I never had to come out to my parents, fearful of whether they would ever look at me again with the same eyes. I didn’t have to hide my partner from my grandparents. Or conceal my schoolgirl crushes from my friends. I never had to question why I couldn’t be ‘normal’, or hear politicians say that there was something wrong with me. I never contemplated suicide because I struggled to accept a part of me that was always there.
I don’t remember at what age I realised I had this luxury. I don’t know when my children will become aware of their sexuality, or if I will notice when they realise who they are attracted to. All I hope for them is that by the time that awakening occurs I have instilled in them a belief that, whatever their preference, they are normal and it is ok.
With kids six-and-under, sexuality is not a big topic of conversation in our house.
Inspired by fairytales and dress ups and seeing their parents they talk of finding their prince, or being a wife and mother.
It’s a tricky path to navigate without any examples of difference around them. There are no same sex parents at their school or on our street, so they are not exposed to the fact that families come in all shapes and sizes.

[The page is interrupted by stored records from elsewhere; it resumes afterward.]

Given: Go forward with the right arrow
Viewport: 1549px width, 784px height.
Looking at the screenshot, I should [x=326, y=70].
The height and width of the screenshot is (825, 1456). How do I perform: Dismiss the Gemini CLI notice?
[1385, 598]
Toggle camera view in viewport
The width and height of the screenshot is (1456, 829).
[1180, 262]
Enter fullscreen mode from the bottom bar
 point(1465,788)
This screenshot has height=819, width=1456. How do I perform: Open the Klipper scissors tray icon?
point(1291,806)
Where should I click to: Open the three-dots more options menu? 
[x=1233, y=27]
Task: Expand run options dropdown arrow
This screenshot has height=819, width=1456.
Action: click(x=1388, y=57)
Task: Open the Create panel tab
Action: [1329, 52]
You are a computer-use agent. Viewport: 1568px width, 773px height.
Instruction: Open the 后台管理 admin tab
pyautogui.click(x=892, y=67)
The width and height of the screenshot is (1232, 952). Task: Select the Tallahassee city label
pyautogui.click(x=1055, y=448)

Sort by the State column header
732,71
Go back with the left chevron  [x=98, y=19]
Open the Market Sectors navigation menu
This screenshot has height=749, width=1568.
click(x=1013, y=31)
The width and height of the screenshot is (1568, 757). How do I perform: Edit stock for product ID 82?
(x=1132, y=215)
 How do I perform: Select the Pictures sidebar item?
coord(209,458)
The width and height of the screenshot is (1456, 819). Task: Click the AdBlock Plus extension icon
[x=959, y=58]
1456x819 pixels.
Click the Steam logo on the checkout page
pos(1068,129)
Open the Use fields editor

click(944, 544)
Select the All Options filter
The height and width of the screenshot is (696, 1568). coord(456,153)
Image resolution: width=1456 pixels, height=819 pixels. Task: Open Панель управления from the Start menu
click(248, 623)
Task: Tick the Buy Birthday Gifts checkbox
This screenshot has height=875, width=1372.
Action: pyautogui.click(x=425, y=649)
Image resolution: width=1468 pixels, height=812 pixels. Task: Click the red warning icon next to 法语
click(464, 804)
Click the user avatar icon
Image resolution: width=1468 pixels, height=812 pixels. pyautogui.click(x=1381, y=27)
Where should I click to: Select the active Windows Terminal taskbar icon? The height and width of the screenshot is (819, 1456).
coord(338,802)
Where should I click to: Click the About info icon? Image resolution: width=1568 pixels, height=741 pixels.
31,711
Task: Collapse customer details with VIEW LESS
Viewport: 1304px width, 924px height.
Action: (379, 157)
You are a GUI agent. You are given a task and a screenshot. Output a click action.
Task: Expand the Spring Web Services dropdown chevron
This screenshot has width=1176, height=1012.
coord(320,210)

But when they talk about finding love and getting married and ask if girls marry boys or girls I tell them that there is only one rule: You can marry whomever you want, as long as you love them.
I just hope that by the time they are old enough I would have told them the truth.
Someone recently said that one day we will look back upon the ban on same sex marriage the same way we now look at segregation in America; with incredulity that it could happen. With shame that such discrimination and oppression was not only tolerated, but legislated for.